The feijoada is a slow-cooked stew of black beans with various cuts of pork (sausage, ribs, sometimes ear and trotter). Served with white rice, couve (spring greens sauteed with garlic), farofa (toasted cassava flour), and orange slices. The Infatuation calls out the feijoada here specifically. It is a heavy, filling dish — one plate is a full meal and then some. The extra spring greens (couve) at 5 pounds are worth adding.
Tips from diners
This is extremely filling — do not order starters if you are getting feijoada. The orange slices on the side are traditional and help cut through the richness. Squeeze them over the beans.
Feijoada is traditionally a Saturday lunch dish in Brazil. Come on a Saturday afternoon for the most authentic experience — cold beer and feijoada is how it is done.
Picanha is the triangular rump cap — fatty on one side with a thick cap of rendered fat, lean and beefy on the other. At Kaipiras it arrives chargrilled and sliced. This is the most-liked dish on delivery platforms (89% approval from 146 ratings) and the signature cut of any Brazilian grill. The fat cap is left on during cooking for flavour and you can eat it or leave it.
Tips from diners
Ask for it medium-rare so the fat cap renders properly. It should arrive pink inside with a crispy charred exterior. Eat the fat — that is where the flavour is.
Acaraje is a street food from Salvador da Bahia — black-eyed pea batter deep-fried into crispy fritters, then split open and filled with vatapa (a creamy paste of coconut, shrimp, peanuts, and dende oil), dried prawns, and a tomato-onion salsa. This is one of very few places in London to find it. The contrast between the crispy shell and the creamy filling is what makes it addictive.
Tips from diners
If you have never tried Bahian food, start here. The acaraje is very hard to find in London and the vatapa filling is rich and complex. Eat it hot while the outside is still crunchy.
Moqueca is a traditional stew from Bahia, the Afro-Brazilian northeast. Fish or prawns are slowly cooked in dende (red palm oil), coconut milk, tomatoes, peppers, and coriander. The Infatuation describes Kaipiras' moqueca as regal. The dende oil gives a distinctive orange colour and a rich, slightly nutty flavour you will not find in other Brazilian dishes. Six different varieties are available.
Tips from diners
Ask which moqueca varieties are available that day — the prawn version is the most popular but the mixed seafood has more variety. Comes with rice but order extra farofa to soak up the broth.

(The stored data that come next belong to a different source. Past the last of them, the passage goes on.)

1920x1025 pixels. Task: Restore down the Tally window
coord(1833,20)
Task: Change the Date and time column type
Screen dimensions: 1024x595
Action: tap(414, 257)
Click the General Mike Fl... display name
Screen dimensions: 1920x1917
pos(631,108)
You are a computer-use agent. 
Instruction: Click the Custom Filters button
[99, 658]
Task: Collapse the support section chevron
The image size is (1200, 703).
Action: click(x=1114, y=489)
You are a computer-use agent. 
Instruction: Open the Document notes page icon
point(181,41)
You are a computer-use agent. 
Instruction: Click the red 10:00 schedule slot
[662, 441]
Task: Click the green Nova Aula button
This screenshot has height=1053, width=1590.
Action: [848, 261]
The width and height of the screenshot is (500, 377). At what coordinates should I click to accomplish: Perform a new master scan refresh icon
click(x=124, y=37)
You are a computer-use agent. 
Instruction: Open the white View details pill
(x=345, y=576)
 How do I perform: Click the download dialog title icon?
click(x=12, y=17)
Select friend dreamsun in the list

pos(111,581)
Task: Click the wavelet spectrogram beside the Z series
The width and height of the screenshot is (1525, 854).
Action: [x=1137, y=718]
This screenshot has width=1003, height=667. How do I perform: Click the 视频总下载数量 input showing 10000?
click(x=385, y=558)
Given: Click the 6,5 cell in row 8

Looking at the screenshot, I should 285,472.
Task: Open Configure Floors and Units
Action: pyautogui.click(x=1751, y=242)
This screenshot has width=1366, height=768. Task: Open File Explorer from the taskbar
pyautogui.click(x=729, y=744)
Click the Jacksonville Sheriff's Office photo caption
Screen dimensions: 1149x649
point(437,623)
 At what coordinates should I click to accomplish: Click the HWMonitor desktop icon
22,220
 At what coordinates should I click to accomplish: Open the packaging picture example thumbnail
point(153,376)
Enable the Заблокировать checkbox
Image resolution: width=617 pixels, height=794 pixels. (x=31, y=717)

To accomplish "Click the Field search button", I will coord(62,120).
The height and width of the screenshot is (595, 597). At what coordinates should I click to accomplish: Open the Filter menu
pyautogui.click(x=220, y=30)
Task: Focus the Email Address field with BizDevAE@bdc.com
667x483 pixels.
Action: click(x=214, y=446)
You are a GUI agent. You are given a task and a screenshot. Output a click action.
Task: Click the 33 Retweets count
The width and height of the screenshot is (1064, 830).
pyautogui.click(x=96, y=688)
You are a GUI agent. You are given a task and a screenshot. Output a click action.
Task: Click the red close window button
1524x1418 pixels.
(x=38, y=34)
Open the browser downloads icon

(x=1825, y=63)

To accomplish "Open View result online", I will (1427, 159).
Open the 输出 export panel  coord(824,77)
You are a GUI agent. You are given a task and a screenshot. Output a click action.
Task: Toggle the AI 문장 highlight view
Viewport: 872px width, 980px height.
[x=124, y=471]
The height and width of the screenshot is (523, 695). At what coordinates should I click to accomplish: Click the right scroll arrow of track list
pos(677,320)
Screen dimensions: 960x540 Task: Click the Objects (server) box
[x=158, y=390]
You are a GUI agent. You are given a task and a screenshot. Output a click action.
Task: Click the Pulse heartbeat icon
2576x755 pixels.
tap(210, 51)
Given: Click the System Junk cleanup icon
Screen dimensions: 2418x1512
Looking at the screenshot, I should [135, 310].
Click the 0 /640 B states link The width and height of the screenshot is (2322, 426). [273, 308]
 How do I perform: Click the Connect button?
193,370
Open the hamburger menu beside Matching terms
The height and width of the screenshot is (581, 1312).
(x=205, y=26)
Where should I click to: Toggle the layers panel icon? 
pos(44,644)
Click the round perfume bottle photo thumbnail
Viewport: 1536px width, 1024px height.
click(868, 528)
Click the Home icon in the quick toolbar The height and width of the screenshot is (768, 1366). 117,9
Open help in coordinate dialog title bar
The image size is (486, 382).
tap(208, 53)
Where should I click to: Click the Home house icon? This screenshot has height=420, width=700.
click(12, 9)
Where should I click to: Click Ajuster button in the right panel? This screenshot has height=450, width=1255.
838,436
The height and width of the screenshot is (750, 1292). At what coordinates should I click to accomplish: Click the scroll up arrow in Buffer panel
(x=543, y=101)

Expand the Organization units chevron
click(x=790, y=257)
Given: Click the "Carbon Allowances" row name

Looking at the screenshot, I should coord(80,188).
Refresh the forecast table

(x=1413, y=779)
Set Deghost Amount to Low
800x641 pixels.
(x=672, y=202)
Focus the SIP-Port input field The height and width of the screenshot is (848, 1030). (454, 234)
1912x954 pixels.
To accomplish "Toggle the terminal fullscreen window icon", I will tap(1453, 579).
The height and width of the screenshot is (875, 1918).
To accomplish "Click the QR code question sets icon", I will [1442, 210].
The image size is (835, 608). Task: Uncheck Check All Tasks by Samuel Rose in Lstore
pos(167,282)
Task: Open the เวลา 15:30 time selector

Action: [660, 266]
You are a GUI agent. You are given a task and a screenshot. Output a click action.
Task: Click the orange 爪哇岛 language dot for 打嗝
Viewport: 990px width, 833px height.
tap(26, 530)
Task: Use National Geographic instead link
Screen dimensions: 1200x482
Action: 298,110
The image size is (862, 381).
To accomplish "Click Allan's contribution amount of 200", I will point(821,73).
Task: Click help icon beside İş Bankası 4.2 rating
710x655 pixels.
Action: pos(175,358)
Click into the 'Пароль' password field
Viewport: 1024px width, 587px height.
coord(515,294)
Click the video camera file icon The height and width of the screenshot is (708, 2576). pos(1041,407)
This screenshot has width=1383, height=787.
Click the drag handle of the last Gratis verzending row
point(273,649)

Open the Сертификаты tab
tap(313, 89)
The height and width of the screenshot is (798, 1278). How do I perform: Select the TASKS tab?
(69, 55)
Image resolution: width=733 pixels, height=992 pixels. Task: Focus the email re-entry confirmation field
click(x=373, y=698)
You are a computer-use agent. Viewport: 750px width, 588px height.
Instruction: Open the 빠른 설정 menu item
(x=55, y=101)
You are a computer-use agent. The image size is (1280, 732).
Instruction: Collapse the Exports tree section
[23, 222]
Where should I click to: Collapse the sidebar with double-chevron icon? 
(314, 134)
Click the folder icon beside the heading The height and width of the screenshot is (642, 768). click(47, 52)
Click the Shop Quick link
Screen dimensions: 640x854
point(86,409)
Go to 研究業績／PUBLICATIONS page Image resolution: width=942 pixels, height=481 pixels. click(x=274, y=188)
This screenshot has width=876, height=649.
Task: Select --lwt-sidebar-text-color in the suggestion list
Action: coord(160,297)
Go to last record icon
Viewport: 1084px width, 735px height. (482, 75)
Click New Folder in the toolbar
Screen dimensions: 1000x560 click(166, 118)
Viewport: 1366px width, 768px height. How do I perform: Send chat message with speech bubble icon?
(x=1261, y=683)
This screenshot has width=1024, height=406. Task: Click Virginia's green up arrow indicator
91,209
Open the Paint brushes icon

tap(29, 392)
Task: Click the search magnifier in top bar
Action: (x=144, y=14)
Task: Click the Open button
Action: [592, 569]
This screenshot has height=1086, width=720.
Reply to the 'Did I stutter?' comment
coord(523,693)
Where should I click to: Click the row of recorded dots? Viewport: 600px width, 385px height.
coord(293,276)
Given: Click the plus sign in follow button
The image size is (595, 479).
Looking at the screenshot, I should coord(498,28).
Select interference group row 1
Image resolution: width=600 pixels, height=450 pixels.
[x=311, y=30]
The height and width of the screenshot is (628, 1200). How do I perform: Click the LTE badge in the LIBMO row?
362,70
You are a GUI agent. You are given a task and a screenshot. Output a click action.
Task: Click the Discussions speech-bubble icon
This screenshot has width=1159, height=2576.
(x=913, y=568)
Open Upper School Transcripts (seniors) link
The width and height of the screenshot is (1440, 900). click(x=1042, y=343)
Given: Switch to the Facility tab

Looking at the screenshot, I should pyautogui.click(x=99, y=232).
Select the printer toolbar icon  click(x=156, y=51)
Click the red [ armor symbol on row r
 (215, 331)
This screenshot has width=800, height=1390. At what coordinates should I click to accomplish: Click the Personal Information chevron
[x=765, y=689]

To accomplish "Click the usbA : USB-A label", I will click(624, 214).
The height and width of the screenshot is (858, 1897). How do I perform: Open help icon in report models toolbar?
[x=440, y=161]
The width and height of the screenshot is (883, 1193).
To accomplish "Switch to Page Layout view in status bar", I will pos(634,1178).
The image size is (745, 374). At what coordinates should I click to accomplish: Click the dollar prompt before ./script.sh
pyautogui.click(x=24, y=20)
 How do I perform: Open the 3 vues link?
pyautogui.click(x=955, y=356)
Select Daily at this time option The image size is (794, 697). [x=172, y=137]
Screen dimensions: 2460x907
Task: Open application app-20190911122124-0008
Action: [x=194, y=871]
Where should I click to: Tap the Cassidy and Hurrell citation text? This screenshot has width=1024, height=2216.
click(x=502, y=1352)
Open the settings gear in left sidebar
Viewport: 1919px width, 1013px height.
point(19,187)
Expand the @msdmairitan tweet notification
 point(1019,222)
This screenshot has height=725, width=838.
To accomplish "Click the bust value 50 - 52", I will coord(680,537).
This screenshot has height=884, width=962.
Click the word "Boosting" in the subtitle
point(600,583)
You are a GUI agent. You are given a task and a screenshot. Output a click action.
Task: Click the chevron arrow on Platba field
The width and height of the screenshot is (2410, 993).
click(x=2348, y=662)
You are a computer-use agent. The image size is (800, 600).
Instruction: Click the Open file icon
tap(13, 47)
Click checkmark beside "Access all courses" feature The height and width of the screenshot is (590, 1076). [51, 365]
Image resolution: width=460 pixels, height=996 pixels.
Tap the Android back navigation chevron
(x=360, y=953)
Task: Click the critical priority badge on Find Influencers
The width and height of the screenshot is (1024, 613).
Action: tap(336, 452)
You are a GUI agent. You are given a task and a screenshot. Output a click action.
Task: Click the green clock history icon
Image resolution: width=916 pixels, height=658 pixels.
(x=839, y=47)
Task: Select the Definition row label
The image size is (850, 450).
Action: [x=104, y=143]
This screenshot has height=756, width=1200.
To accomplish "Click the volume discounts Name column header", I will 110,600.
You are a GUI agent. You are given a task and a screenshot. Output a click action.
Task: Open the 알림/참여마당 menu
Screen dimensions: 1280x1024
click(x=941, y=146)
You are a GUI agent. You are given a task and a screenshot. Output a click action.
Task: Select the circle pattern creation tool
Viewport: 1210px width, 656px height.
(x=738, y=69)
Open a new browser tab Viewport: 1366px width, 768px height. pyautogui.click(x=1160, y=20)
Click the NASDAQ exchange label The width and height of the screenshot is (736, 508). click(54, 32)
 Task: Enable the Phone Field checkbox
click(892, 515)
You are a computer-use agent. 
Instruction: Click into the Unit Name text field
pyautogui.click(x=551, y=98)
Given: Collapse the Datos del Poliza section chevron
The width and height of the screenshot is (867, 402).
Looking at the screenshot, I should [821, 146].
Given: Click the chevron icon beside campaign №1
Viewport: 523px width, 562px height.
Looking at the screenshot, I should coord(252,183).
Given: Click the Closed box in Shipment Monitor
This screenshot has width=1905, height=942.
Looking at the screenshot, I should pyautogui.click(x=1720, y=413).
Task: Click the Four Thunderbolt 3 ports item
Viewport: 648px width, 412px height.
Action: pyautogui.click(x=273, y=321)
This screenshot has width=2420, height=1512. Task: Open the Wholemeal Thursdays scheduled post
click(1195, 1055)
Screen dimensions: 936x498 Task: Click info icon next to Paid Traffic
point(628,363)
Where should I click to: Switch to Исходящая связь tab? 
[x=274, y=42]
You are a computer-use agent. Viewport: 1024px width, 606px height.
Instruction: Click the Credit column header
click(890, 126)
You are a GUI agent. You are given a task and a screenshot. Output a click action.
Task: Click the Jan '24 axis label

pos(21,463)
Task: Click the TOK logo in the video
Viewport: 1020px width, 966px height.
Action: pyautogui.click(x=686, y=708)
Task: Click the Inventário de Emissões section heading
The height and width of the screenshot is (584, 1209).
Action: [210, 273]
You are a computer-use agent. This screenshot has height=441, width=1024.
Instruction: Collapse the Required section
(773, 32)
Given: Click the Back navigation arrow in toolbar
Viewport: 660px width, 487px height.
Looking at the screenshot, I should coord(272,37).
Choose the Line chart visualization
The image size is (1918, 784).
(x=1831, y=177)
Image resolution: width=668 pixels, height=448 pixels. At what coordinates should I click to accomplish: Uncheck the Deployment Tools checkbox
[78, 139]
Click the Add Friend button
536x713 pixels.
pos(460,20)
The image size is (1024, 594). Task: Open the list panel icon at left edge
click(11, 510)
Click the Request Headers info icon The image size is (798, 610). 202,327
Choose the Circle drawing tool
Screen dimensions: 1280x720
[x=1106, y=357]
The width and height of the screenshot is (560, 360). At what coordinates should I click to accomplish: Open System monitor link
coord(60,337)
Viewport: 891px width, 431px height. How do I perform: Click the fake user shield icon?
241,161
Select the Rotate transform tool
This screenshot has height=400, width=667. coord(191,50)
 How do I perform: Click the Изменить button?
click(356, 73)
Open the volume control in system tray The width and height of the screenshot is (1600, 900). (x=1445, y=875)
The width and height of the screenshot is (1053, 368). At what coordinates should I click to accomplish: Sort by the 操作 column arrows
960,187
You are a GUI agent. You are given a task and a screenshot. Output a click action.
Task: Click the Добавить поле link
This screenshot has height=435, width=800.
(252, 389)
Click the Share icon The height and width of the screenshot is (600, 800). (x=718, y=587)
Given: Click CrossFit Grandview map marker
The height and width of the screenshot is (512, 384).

Beef ribs that are slow-roasted until the meat falls off the bone and the fat has rendered to a glossy sheen. The second most popular item on the menu (87% approval from 63 ratings). The Infatuation review specifically calls out the beef rib stew at Kaipiras. It is a rich, heavy dish — pair it with a cold beer rather than wine.
Tips from diners
This is a very generous portion with lots of bone and fat. Eat with your hands for the last bits — do not fight it with a knife and fork. Order couve (spring greens) on the side to balance the richness.
Tucked away off Kilburn High Road, Kaipiras (formerly Kaipiras by Barraco) is the closest thing London has to a Rio de Janeiro boteco — a small bar with cold Portuguese beer on tap, Brazilian bottles, and a surprisingly deep food menu. The kitchen covers classics from the southeast (feijoada, picanha) but also harder-to-find dishes from Bahia like moqueca and acaraje. The Eater and Infatuation both name it as one of the best Brazilian restaurants in London.
Saturday and Sunday are the busiest days because the full menu is available from noon. Tuesday to Friday the kitchen opens at 4pm. Plan accordingly if you want a long Brazilian lunch.
The beer list is excellent — Portuguese beers on tap and Brazilian bottles like Antarctica. Everything is served very cold. Bottles of wine are under 20 pounds, making it a genuinely affordable night out.
The restaurant is on a quiet side street off Kilburn High Road — a short walk from Kilburn Park tube or Kilburn station on the Overground. It is not in central London but the food makes the trip worthwhile.
Portions are very generous and prices are low for the quality. Two people can eat well with drinks for under 50 pounds. Do not over-order — the mains are huge.